Add couchdb alerts (#472)

* add : additional essential clickhouse alerts * Add new ClickHouse alert rules for monitoring * linting * add : couchdb roles config in rules.yml * add : couchdb alerts in rules directory --------- Co-authored-by: Samuel Berthe <dev@samuel-berthe.fr>
2026-06-21 00:47:18 +08:00 · 2025-09-01 17:10:42 +03:30 · 2025-09-01 17:10:42 +03:30 · a2c31358d1
commit a2c31358d1
parent edae18b8df
3 changed files with 261 additions and 183 deletions
--- a/_data/rules.yml
+++ b/_data/rules.yml
@ -1445,6 +1445,103 @@ groups:
                severity: critical
                for: 2m

+      - name: CouchDB
+        exporters:
+          - name: gesellix/couchdb-prometheus-exporter
+            slug: gesellix-couchdb-prometheus-exporter
+            doc_url: https://github.com/gesellix/couchdb-prometheus-exporter
+            rules:
+              - name: CouchDB node down
+                description: CouchDB node is not responding (node_up metric is 0) for more than 2 minutes
+                query: "couchdb_httpd_node_up == 0 or couchdb_httpd_up == 0"

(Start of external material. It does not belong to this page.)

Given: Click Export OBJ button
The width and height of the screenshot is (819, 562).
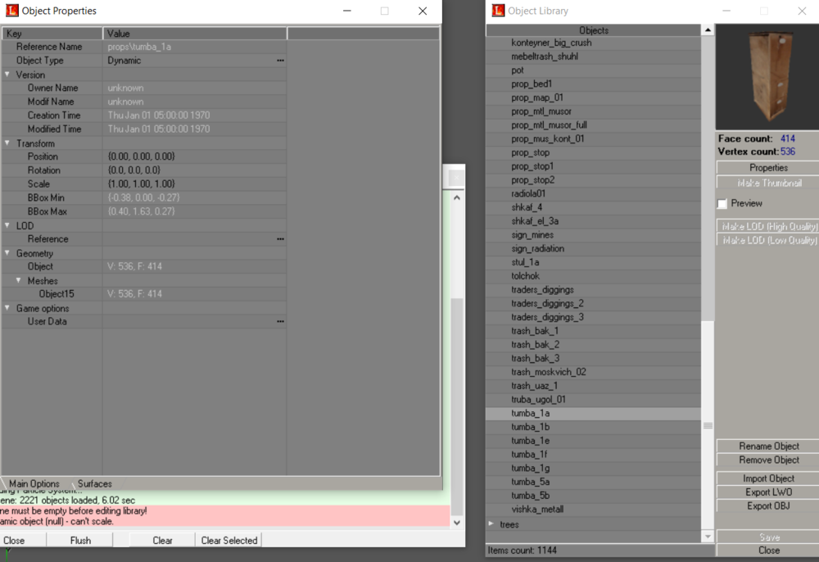Looking at the screenshot, I should 768,506.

+                severity: critical
+                for: 2m
+              - name: CouchDB atom memory usage critical
+                description: Atom memory usage is above 90% of limit
+                query: "couchdb_erlang_memory_atom_used > 0.9 * couchdb_erlang_memory_atom"

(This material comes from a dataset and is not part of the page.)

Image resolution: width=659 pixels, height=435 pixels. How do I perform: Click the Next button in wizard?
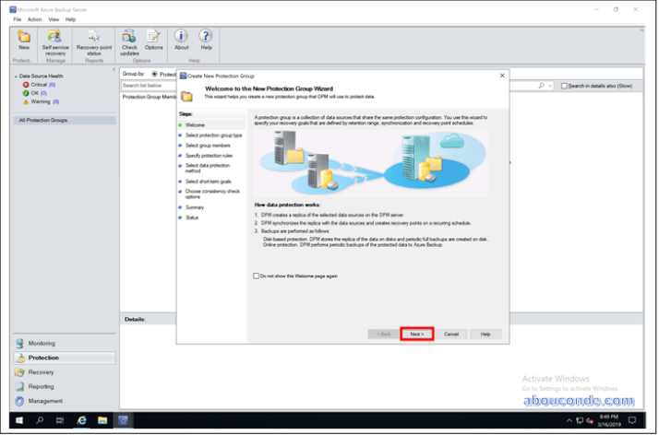pyautogui.click(x=417, y=334)
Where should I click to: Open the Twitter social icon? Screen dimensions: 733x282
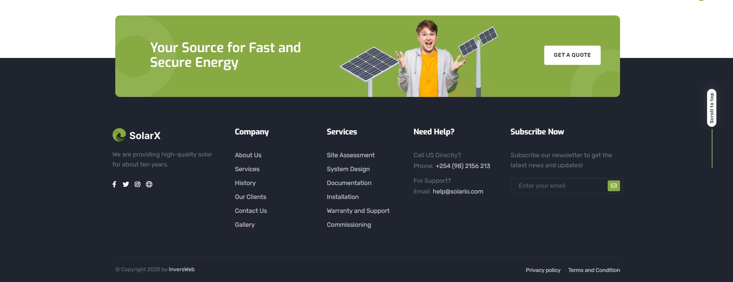coord(126,184)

+                severity: critical
+                for: 5m
+              - name: CouchDB open databases critical
+                description: Number of open databases exceeds 90% of node capacity
+                query: "couchdb_httpd_open_databases > 0.9 * 1000"
+                severity: critical
+                for: 5m
+              - name: CouchDB open OS files critical
+                description: CouchDB is using more than 90% of allowed OS file descriptors, may fail to open new files
+                query: "couchdb_httpd_open_os_files > 0.9 * 65535"

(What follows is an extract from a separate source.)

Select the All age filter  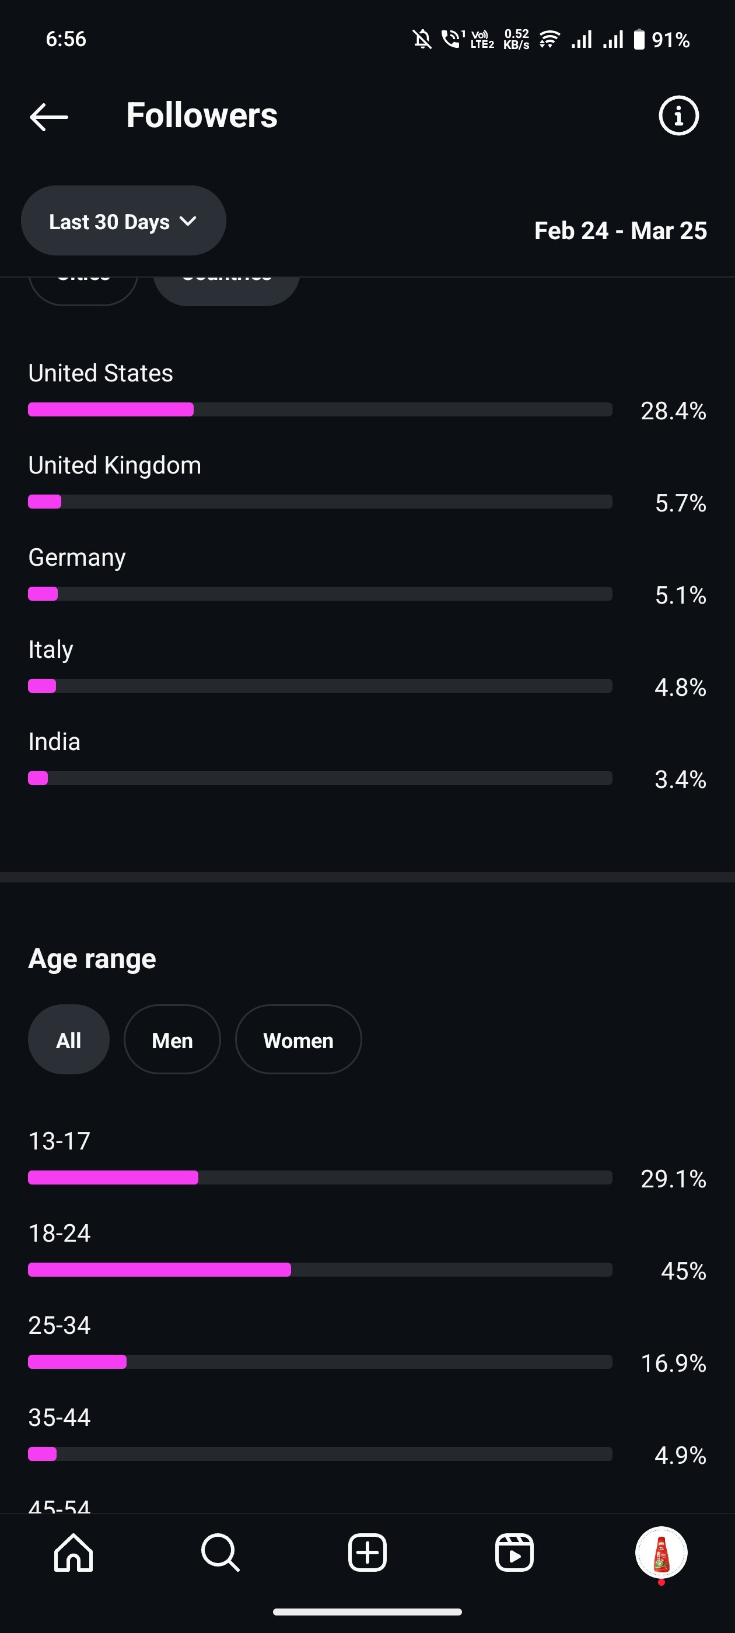(x=68, y=1040)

+                severity: critical
+                for: 5m
+              - name: CouchDB 5xx error ratio high
+                description: More than 5% of HTTP requests are returning 5xx errors
+                query: "rate(couchdb_httpd_status_codes{code=~\"5..\"}[5m]) / rate(couchdb_httpd_requests[5m]) > 0.05"
+                severity: critical
+                for: 5m
+              - name: CouchDB temporary view read rate critical
+                description: Temporary view read rate exceeds 100 reads/sec, high risk of performance degradation
+                query: "rate(couchdb_httpd_temporary_view_reads[5m]) > 100"
+                severity: critical
+                for: 5m
+              - name: CouchDB Mango queries scanning too many docs
+                description: Some Mango queries are scanning too many documents, consider adding indexes
+                query: "rate(couchdb_mango_too_many_docs_scanned[5m]) > 50"
+                severity: warning
+                for: 5m
+              - name: CouchDB Mango queries failed due to invalid index
+                description: Some Mango queries failed to execute because the index was missing or invalid
+                query: "rate(couchdb_mango_query_invalid_index[5m]) > 5"
+                severity: warning
+                for: 5m
+              - name: CouchDB Mango docs examined high
+                description: High number of documents examined per Mango queries, consider indexing
+                query: "rate(couchdb_mango_docs_examined[5m]) > 1000"
+                severity: warning
+                for: 5m
+              - name: CouchDB Replicator manager died
+                description: Replication manager process has crashed
+                query: "increase(couchdb_replicator_changes_manager_deaths[5m]) > 0"
+                severity: critical
+                for: 1m
+              - name: CouchDB Replicator queue process died
+                description: Replication queue process has crashed
+                query: "increase(couchdb_replicator_changes_queue_deaths[5m]) > 0"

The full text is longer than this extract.